What to do with HD Radio (Besides the Jukebox)
The BTC system begins with the collection of data by a given source such as Navteq. The system is a TCP-based client-server model with SaaS (software as a service) capability, fulfilling the server function for providing the data source. Nokia is the data aggregator for highly advanced, automated services for location-based data and commerce, traffic, weather, and map-related services. It automates the data collection and formatting for RDS-TMC (Traffic Message Channel), HD/TMC and HD/TPEG; those messages are then sent via the public Internet to member stations for broadcast. The BTC and Nokia have collaborated to build capability into the HD Radio Importer so they can operate more efficiently and consistently on the station side of operations.

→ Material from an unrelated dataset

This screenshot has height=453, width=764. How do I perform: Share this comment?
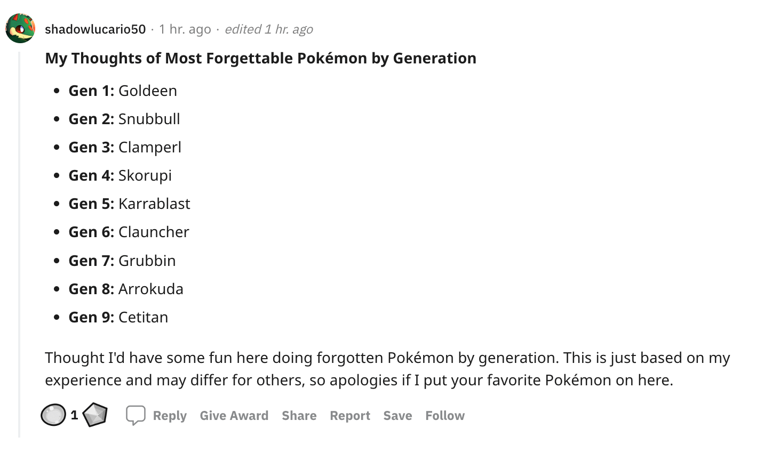point(299,416)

According to Brenner, "[The] BTC has performed proof of concept capability of HD Radio data services with e-reader companies and automakers (independent of our efforts with Nokia). FM/HD broadcasting is a highly efficient and economical solution for delivering mass-market data to high volumes of consumer devices. We continue to look for opportunities to make HD Radio data services a business solution where perhaps, satellite or mobile broadband were the only two considerations."
The other large traffic distribution service is Total Traffic Network (which is a subsidiary of Clear Channel Media and Entertainment). TTN services more than 100 markets in the United States, Canada and Mexico, providing traffic data to more than 3,000 radio stations, in addition to 200 television affiliates.
The traffic information comes from 20+ local operations offices; the operations staff is trained in traffic data aggregation and use a combination of resources including (but not limited to) real-time flow data from several partners, DOT cameras and sensors, Aerial and Mobile traffic spotters, proprietary cameras, social media and traffic Tip Lines. All of that information is entered into TTN's software platform called TrafficNet. TrafficNet can be accessed via the Internet from any location, and has the ability to sort and filter the information by type, time, region and severity. This information can be classified primarily in two categories: flow alert data and speed data. Flow alert data typically defines an average speed across a linear segment of TMC locations in a particular direction at a given time. Speed data typically defines an average speed found at a single TMC location at a given time. TrafficNet collects congestion data from providers, translates the data into a common data schema, aggregates it temporally, spatially, and finally, generates a flow alert feed ready to be consumed by various applications.
TrafficNet is, however, independent from the distribution means inside of Clear Channel. Servers at the CC facility in Cincinnati pull data from TrafficNet, format it for RDS-TMC, HD/TMC, as well as HD/TPEG, and send it to the targeted stations via the CC WAN. Once the messages arrive at a studio facility, they're forwarded over the LAN to the appropriate RDS encoders, and/or HD Radio importers.
HD-TMC gives stations a huge increase in the number of messages that can be transmitted with respect to RDS-TMC. TPEG messages allow for even greater granularity than TMC messages.